ElasticSearch System Requirements

Chris_Sham · December 16, 2013, 3:12pm

What are the system requirements for running ElasticSearch? I've had a bit
of trouble tracking down a specific number. In our dev/beta environments
we start all machines on a standard VM build on Centos 6.4 with 2gb ram and
20gb diskspace. We have installed LogStash to ship logs to ElasticSearch.
We had a couple of issues at one point on development with ElasticSearch
where we were maxing out our CPU and then disk space was going away
quickly. In looking into this issue we wanted to see if we had the
appropriate resources allocated to the machine to begin with and then
planning for the future we wanted some idea of what we should be running
ElasticSearch on.

As I have tried to gather information through various web sources I keep
hearing that ElasticSearch should be running with 64gb of ram per machine
and we should have a minimum of 3 machines. Our IT team felt this was very
high and and cost prohibitive, especially when we start deploying in the
cloud. I wanted to follow up and check if this is really the case. If it
is then I wanted to understand how long this resource would last before we
needed more ram/machines.

I understand it's all about the numbers. We are still in development so I
do not have hard numbers but can provide some close estimates based on data
we are currently see. When we go live we anticipate collecting logs with a
daily log size of 5gb-6gb in size from about 50 different servers. At this
time our product owner wants to be able to search logs for up to 3 years.
This is still something we are trying to evaluate and determine if there is
a solution we can use to start offloading some of the data in increments
and provide a secondary path to this data if needed. So ideally we would
have 3 years of searchable logs. Ultimately I am trying to determine what
resources we need to make ElasticSearch effective and if we can accommodate
these requirements. Then from there determine volume and history of logs
we would be able to store/search to see if this solution is going to work
for our team.

--
You received this message because you are subscribed to the Google Groups "elasticsearch" group.
To unsubscribe from this group and stop receiving emails from it, send an email to elasticsearch+unsubscribe@googlegroups.com.
To view this discussion on the web visit https://groups.google.com/d/msgid/elasticsearch/b6ea191c-4fb2-431a-8d67-1854fd78a84e%40googlegroups.com.
For more options, visit https://groups.google.com/groups/opt_out.

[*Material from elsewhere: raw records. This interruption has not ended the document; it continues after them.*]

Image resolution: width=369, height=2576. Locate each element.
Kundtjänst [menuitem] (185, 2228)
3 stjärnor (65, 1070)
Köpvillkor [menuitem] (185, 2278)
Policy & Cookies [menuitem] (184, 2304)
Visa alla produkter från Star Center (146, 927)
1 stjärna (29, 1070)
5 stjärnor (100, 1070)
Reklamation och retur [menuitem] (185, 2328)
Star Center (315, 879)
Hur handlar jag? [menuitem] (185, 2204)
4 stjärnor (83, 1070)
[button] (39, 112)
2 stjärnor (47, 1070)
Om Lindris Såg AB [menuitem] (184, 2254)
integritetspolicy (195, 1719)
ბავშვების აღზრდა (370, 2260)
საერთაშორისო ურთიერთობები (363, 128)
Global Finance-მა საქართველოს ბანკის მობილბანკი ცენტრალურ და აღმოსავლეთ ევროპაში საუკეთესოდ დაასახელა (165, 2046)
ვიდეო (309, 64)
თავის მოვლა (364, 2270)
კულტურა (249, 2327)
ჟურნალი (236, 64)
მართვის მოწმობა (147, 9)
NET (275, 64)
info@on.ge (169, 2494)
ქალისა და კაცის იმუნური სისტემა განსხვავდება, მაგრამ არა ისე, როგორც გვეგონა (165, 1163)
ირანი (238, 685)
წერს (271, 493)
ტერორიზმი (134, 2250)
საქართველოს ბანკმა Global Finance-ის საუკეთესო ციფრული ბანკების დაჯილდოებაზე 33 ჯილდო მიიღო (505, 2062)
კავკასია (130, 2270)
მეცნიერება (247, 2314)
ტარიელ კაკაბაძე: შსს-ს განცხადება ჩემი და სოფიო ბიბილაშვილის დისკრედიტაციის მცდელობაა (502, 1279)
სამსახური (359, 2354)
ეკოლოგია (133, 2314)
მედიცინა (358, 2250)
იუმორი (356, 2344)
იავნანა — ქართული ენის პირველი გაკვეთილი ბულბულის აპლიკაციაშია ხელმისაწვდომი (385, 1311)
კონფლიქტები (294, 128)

dadoonet · December 16, 2013, 3:31pm

It's really hard to tell and it seems that you have many constraints here:

budget "Our IT team felt this was very high and and cost prohibitive"
history "Our product owner wants to be able to search logs for up to 3 years"

I feel like you will not be able to satisfy all these constraints.

I would start to test with a machine your IT team agrees to give you and start to inject as many logs as you can in this instance in a single index with a single shard and measure how long queries take.
At some point, you won't satisfy anymore your product owner's requirements. It's basically the number of documents a shard can contain.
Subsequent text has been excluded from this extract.